Getting Started
What is ProxyPot?
ProxyPot is an advanced, proprietary honeypot technology developed by GCA, designed to elevate your network security by capturing and analyzing potentially malicious traffic in real-time. Its standout feature is the ability to proxy this traffic through to real devices, recording full, unencrypted PCAPs for in-depth analysis. ProxyPot performs high-level analysis of these PCAPs automatically, providing valuable data such as credentials, HTTP headers, shell commands, etc.

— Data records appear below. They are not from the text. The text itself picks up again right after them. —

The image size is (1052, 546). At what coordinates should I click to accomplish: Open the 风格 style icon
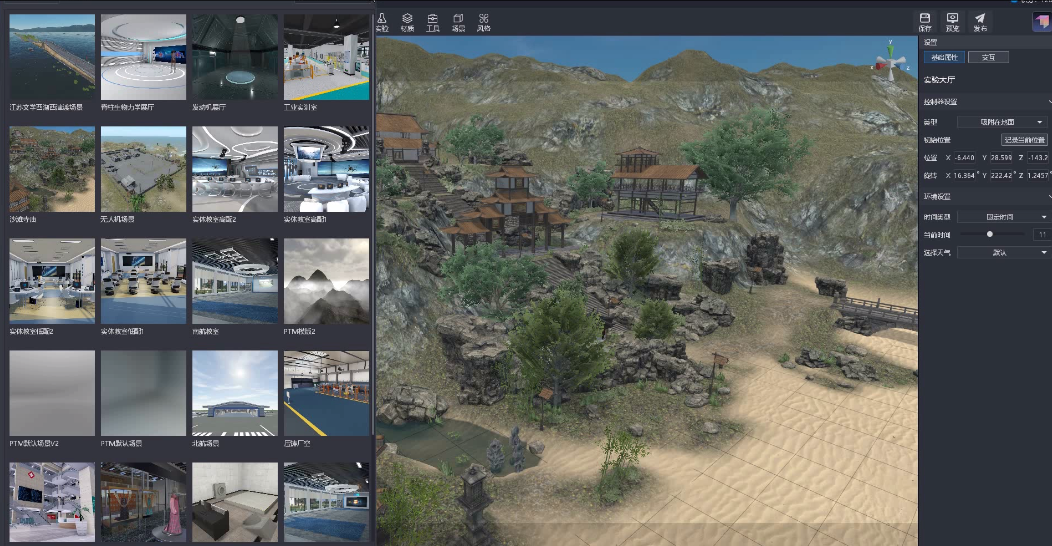tap(484, 22)
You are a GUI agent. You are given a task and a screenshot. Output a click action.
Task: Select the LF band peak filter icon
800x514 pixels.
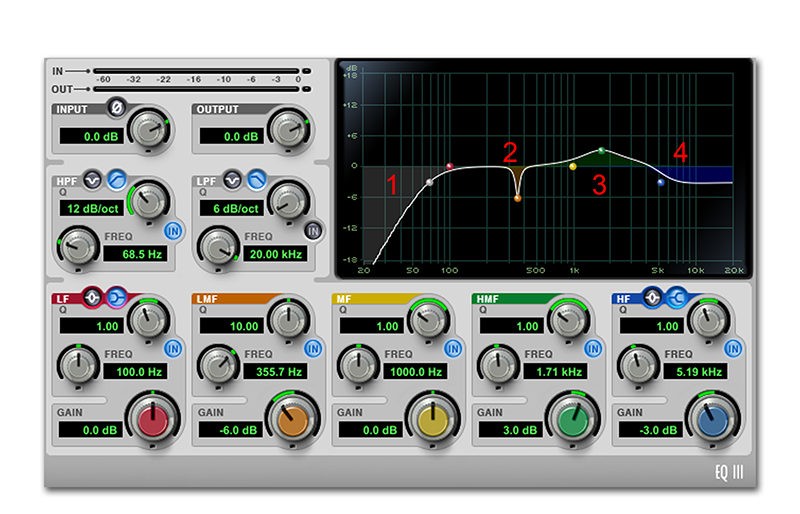[x=93, y=298]
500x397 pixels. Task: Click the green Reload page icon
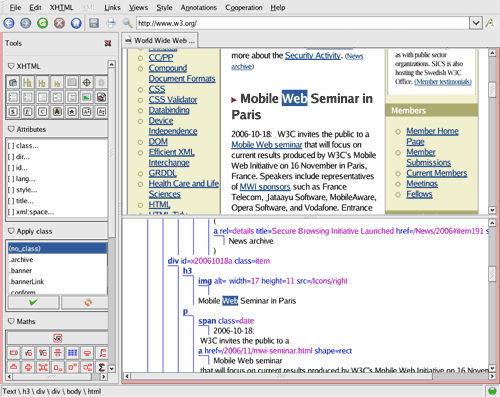[x=43, y=23]
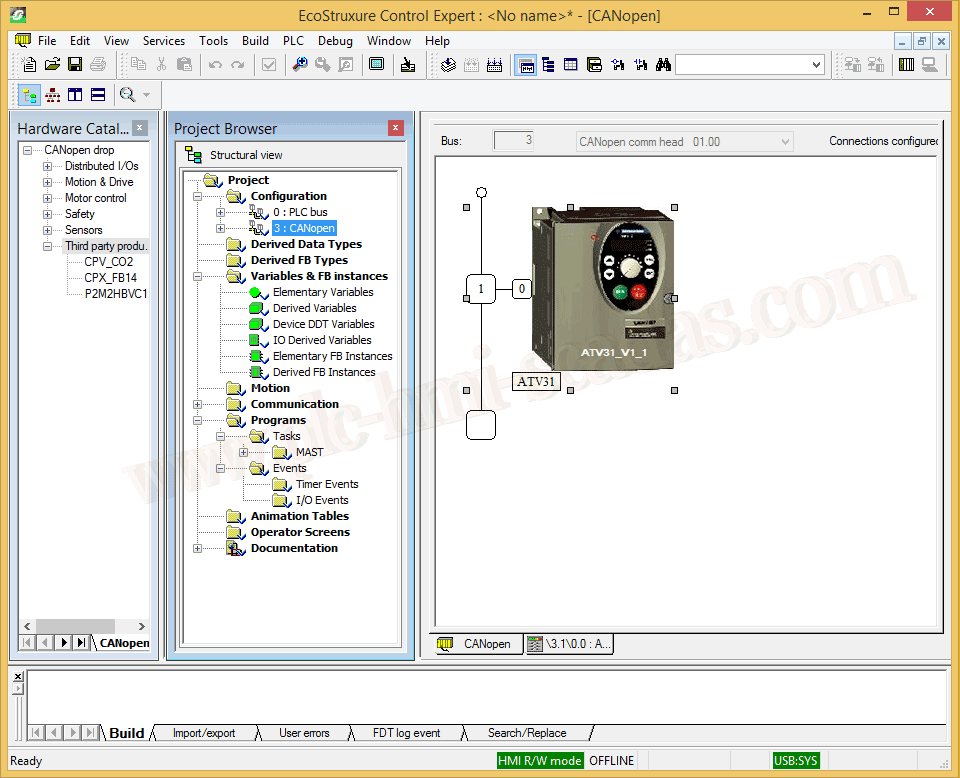960x778 pixels.
Task: Close the Project Browser panel
Action: pos(395,128)
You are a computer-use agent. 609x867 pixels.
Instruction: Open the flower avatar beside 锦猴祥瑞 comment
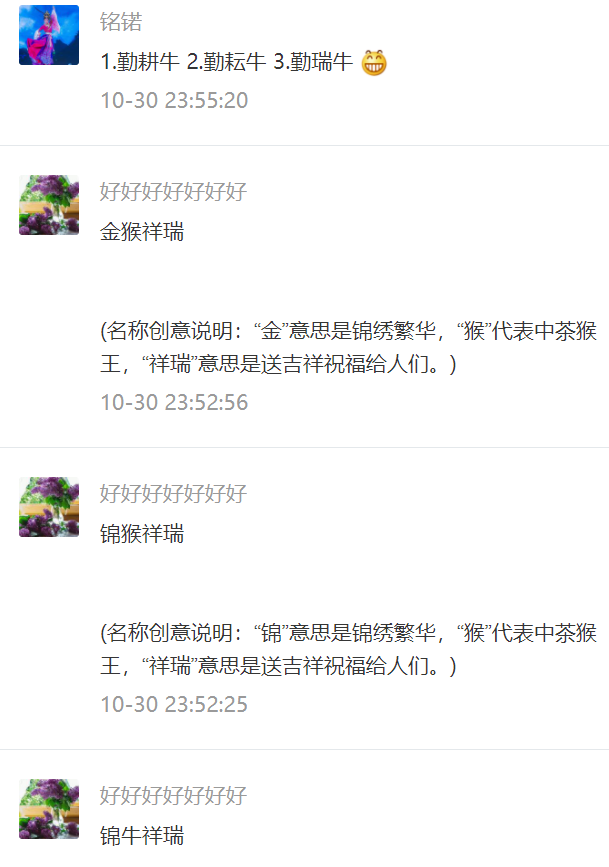[x=49, y=507]
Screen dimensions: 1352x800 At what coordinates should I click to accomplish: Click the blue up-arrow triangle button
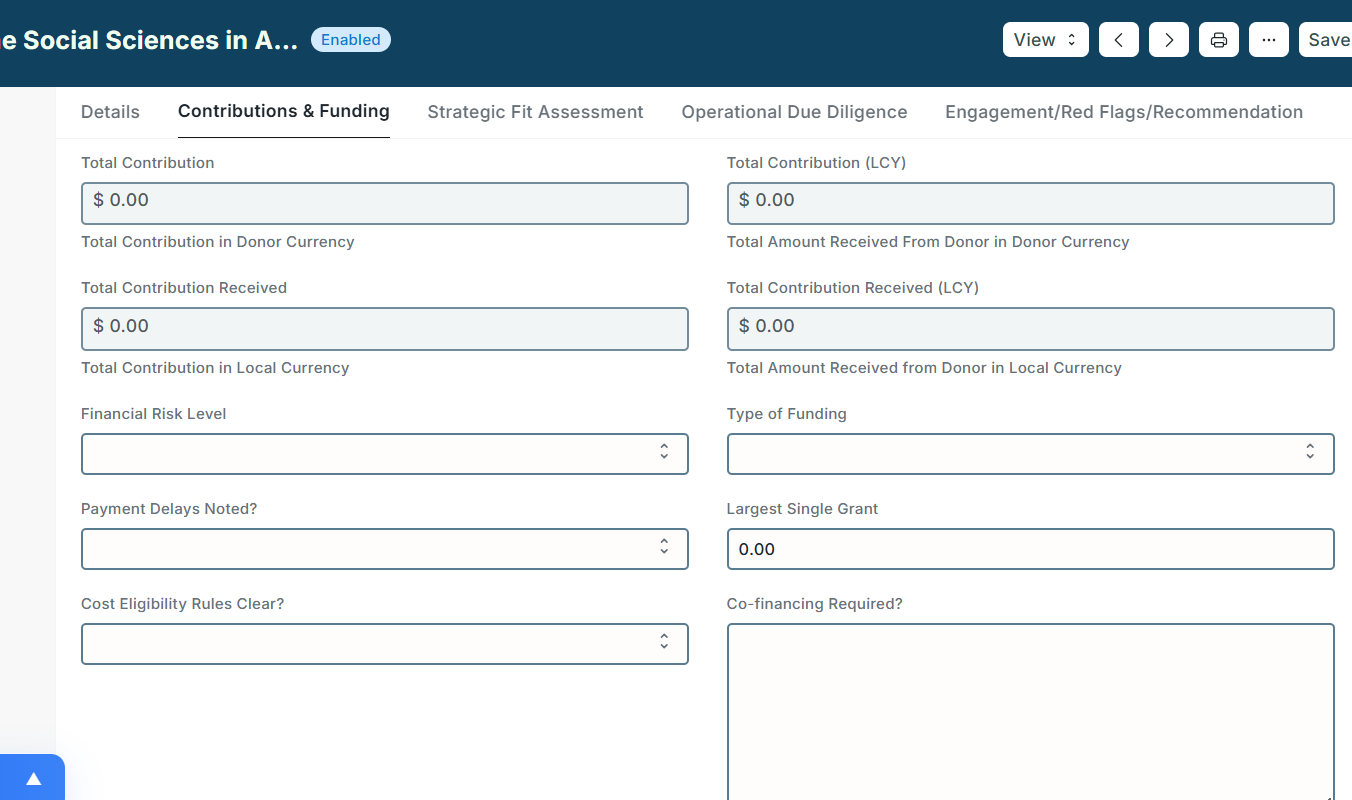coord(33,778)
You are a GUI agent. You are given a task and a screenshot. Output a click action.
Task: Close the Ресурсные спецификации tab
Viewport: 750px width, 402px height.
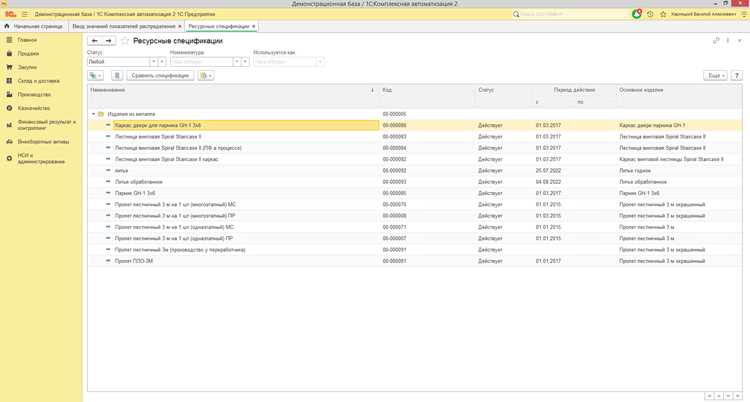(x=254, y=26)
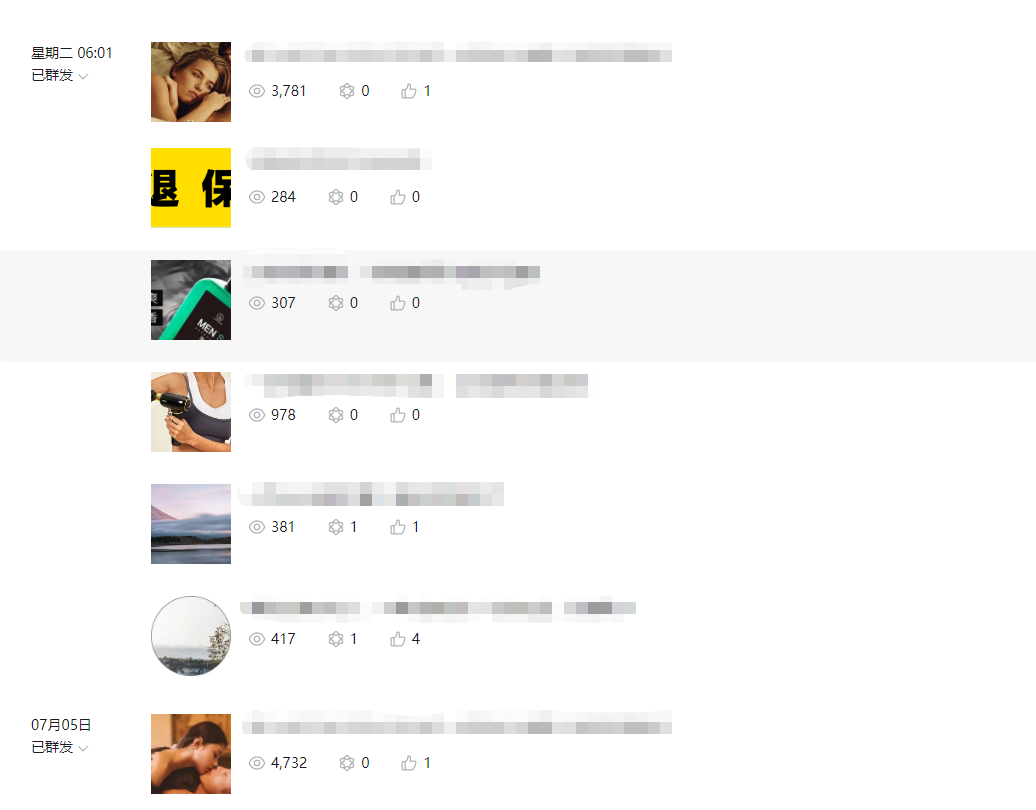This screenshot has height=810, width=1036.
Task: Click the 星期二 06:01 timestamp
Action: tap(71, 53)
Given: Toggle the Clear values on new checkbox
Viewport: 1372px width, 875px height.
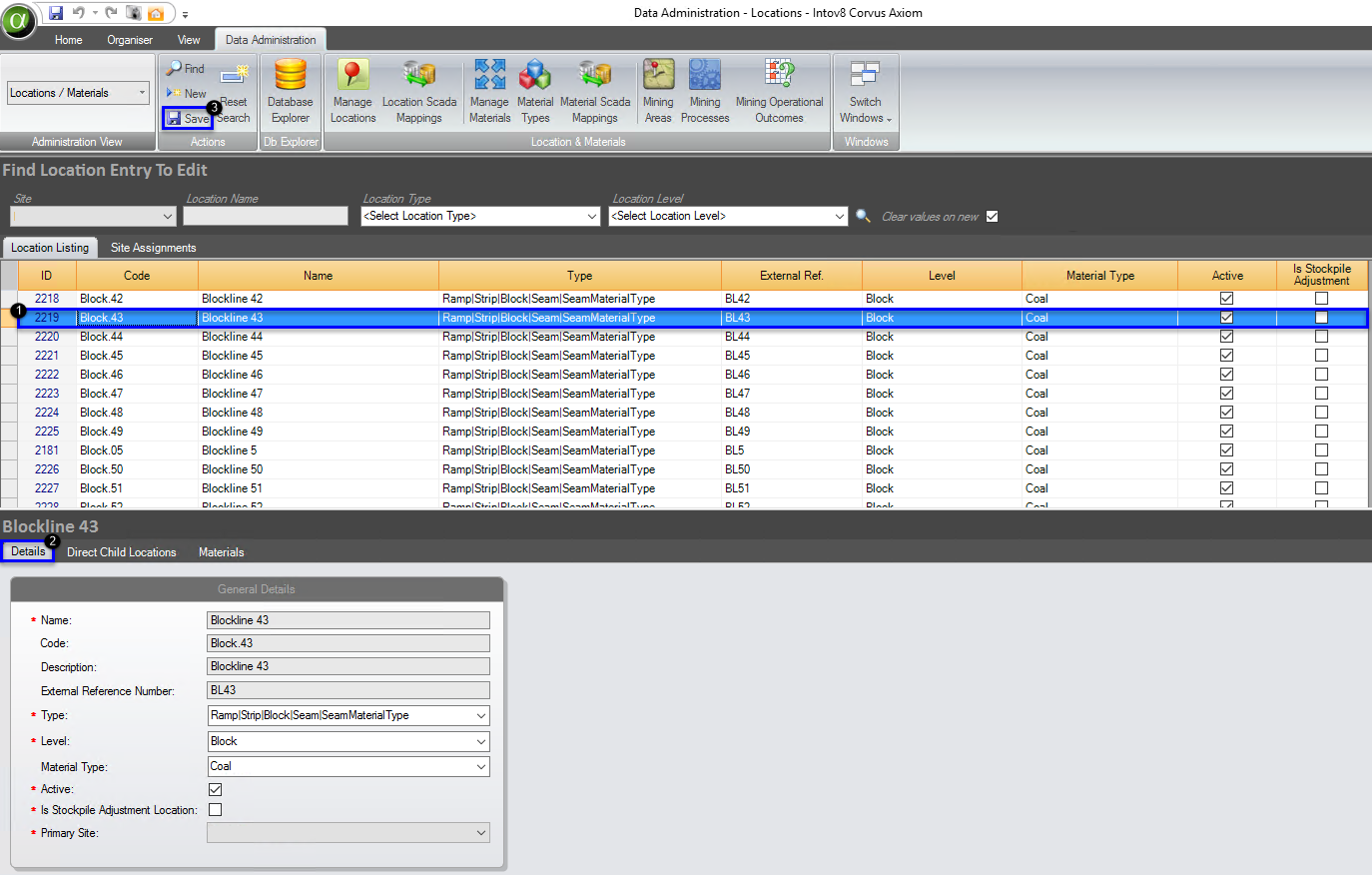Looking at the screenshot, I should click(x=992, y=217).
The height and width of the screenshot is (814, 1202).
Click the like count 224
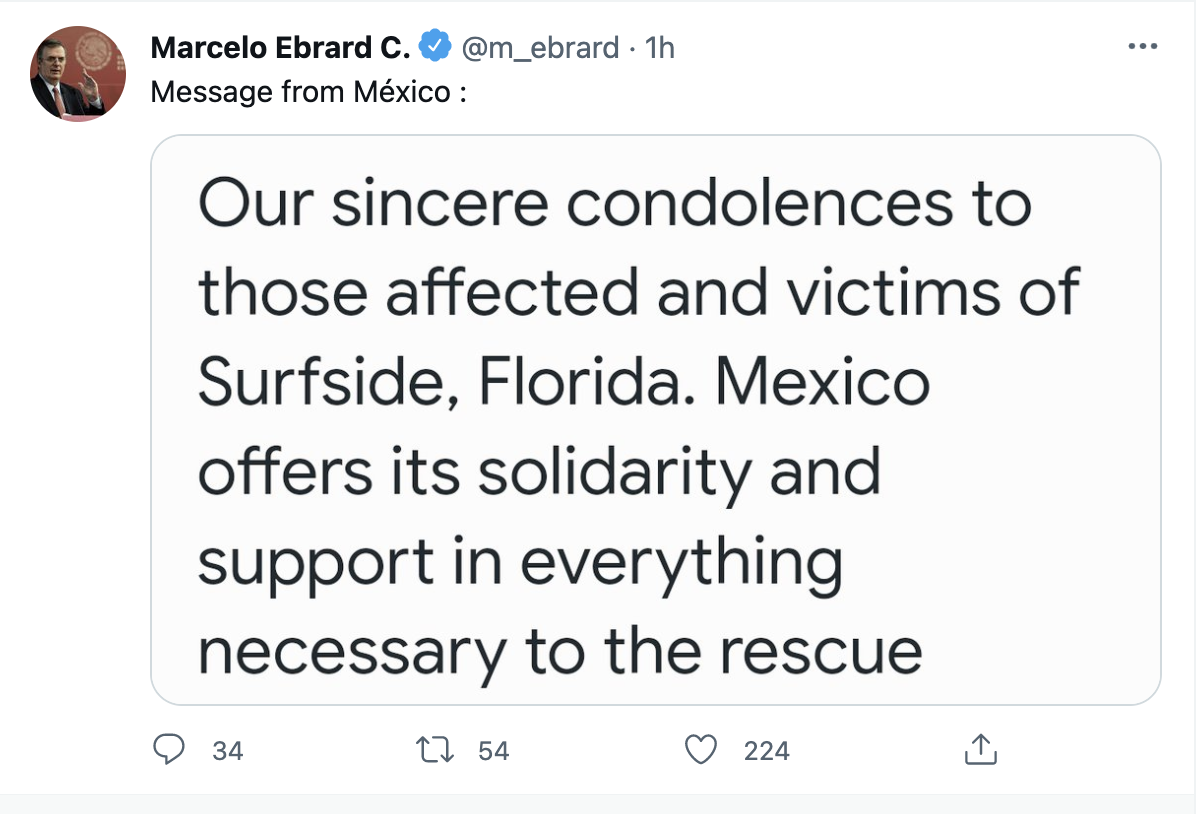pos(767,750)
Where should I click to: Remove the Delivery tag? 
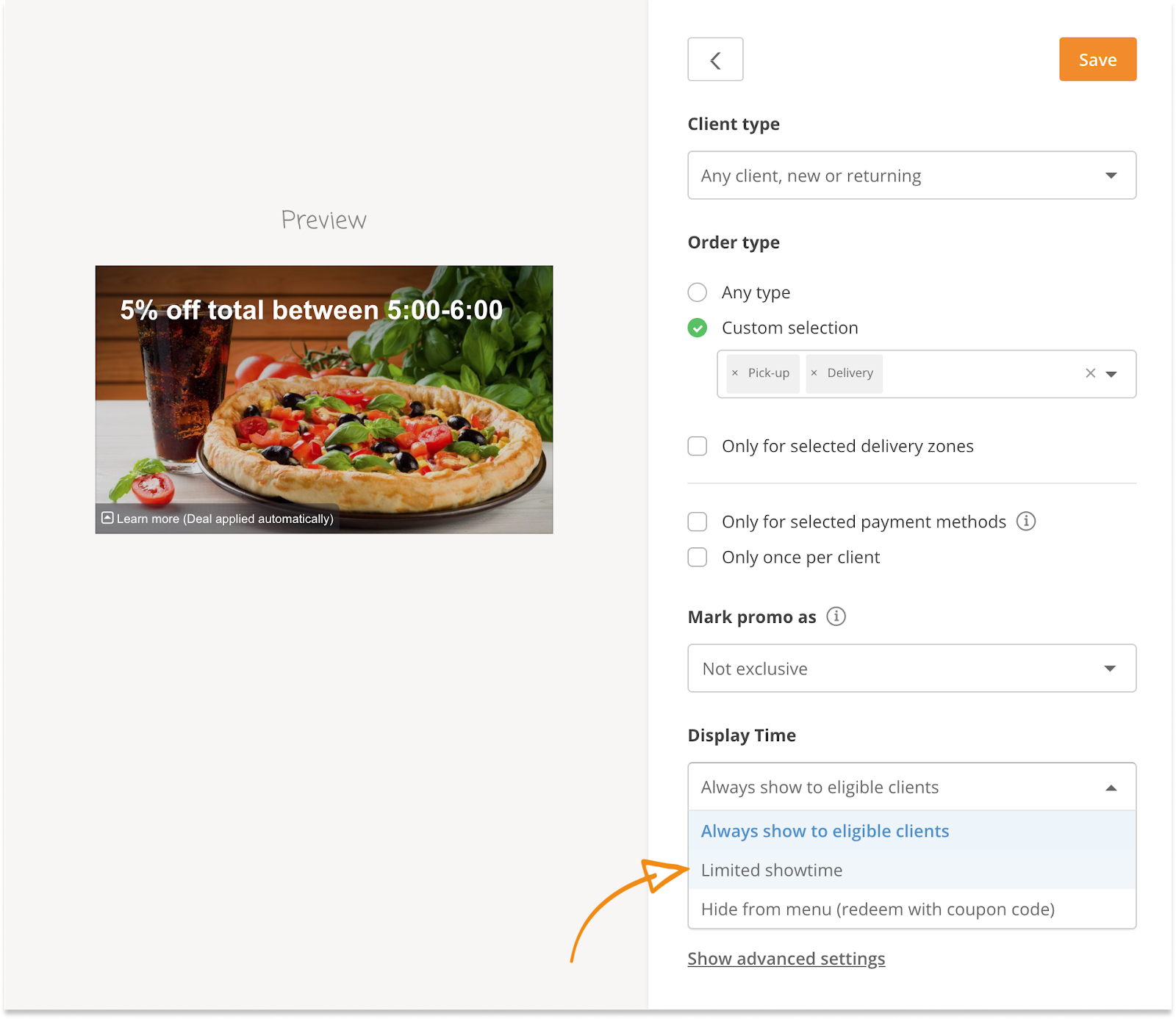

ProxyPot supports the following protocols:
- FTP
- FTPS
- HTTP
- HTTPS
- ICMP
- SFTP
- SMTP
- SMTPS
- SSH
- Telnet
In addition to proxying traffic to real devices, ProxyPot also provides fully configurable sandbox emulations. These emulations can be easily tailored via JSON or YAML, with a library of real-world templates included for quick deployment. For seamless integration, ProxyPot offers a fully documented REST API and a Go SDK, empowering you to automate and customize every aspect of your honeypot deployment.
Why deploy ProxyPot?
Deploying ProxyPots in your network offers a robust, complementary approach to network monitoring and security. ProxyPot's unique ability to proxy potentially malicious traffic to real devices, capturing full unencrypted PCAPs, allows for deep visibility into attack methods, credentials, and other critical data that can be used to fortify your defenses. By using ProxyPot's sandbox emulations and flexible configuration options, you can effectively mimic real-world environments, attracting and analyzing malicious behavior in a controlled manner.
System requirements
System requirements are heavily dependent on how many devices and IP addresses you intend to configure with ProxyPot. A typical deployment with 10 virtual device configurations (a virtual device configuration being 1 IP with 1 port bound) will operate just fine with minimal system resources:
- Any modern dual-core CPU (x86 or ARM)
- 1GB RAM
- 32GB storage
- 100mbps network
- Any modern OS with Docker installed (with root privileges for packet capture)
Deploying ProxyPot at the edge of your network, rather than behind a firewall, ensures it captures the full spectrum of incoming traffic, including threats that would otherwise be blocked. This placement allows ProxyPot to interact directly with potential attacks, providing rich, unfiltered data for comprehensive threat analysis and helping to strengthen your overall security posture.
There are no costs to host ProxyPot aside from the underlying machine needed. ProxyPot runs very well unmanned, and can be configured to send alerts in the event that an error (that requires investigation) occurs.
Installation
We provide a Docker image for ProxyPot, which makes deployment as simple as:
docker run --name=proxypot ghcr.io/globalcyberalliance/proxypot:latest
Cluster Deployment
ProxyPot also supports clustering many edge nodes together, feeding all data back to a single controller node. The system requirements for each of the nodes is largely the same as above; however, the Manager node acting as the controller would require considerably more storage as it would be pooling all of the data in one location.
What happens to the data?
You can view the data collected by ProxyPot via its intuitive web interface, which provides a high-level overview of your deployment (e.g. X number of devices, charts depicting attack trends, frequency of particular shell commands, etc.). If your installation is connected to AIDE, you’ll also be able to see our data on attacks potentially originating from your AS.
You can also connect your deployment to our global AIDE network, feeding data into our platform, providing you with greater visibility into how your deployment stacks against the rest of the internet.